How to Extend Routing Algorithms#

The routing framework is designed to be highly pluggable. All routing logic is expressed through the Router interface:

// Router defines the interface for routing logic to select target pods.
type Router interface {
    // Route selects a target pod from the provided list of pods.
    // The input pods is guaranteed to be non-empty and contain only routable pods.
    Route(ctx *RoutingContext, readyPodList PodList) (string, error)
}

Parameters

  • ctx *RoutingContext: Per-request context carrying routing inputs. Key fields include:

    • Algorithm — the active routing strategy name.
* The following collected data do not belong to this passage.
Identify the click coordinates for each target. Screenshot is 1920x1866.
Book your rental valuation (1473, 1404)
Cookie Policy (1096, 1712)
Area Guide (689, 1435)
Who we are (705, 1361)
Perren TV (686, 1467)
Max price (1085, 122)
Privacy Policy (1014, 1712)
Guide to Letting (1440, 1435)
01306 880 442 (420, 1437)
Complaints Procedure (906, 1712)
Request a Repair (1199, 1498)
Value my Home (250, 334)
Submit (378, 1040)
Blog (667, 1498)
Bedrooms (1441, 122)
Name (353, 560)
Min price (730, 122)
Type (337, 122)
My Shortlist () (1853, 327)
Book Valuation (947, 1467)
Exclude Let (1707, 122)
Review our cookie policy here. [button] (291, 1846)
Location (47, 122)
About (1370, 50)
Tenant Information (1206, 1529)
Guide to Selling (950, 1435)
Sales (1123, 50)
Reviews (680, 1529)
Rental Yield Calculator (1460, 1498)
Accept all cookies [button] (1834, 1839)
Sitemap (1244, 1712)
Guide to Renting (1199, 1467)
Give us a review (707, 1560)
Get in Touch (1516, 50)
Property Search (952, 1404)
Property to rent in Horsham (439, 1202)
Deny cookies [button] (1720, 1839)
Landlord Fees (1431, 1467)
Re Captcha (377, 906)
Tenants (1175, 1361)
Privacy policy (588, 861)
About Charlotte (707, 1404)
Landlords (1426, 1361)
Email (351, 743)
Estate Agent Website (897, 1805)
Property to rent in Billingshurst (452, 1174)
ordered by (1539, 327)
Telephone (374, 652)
    • Model — the model name extracted from the request body.

    • Message — the raw prompt text (available for token-level decisions).

    • User — the optional user identifier (used by fairness-based algorithms).

    • ReqHeaders — a copy of the incoming HTTP request headers.

    • ConfigProfile — resolved model config profile (strategy override, RPS limit, etc.), or nil if not set.

  • readyPodList PodList: Pre-filtered list of pods that are healthy and eligible for routing. Guaranteed non-empty.

Return value

The IP address of the selected pod (e.g. "10.0.0.5:8080"), or a non-nil error if selection fails.

Steps to add a new algorithm

  1. Implement the Router interface in a new *.go file under pkg/plugins/gateway/algorithms/.

  2. Declare a typed constant for the strategy name:

    const RouterMyStrategy types.RoutingAlgorithm = "my-strategy"
    
  3. Register the constructor in an init() function so it is picked up at startup:

    func init() {
        Register(RouterMyStrategy, NewMyStrategyRouter)
    }
    
  4. Specify it per-request via the routing-strategy HTTP header, or set ROUTING_ALGORITHM=my-strategy to use it as the default.

Additional router interfaces in pkg/types/router.go support optional capabilities:

  • QueueRouter — for routers that maintain an internal queue and expose queue length.

  • FallbackRouter — enables chaining by delegating to a secondary router when the primary cannot make a decision.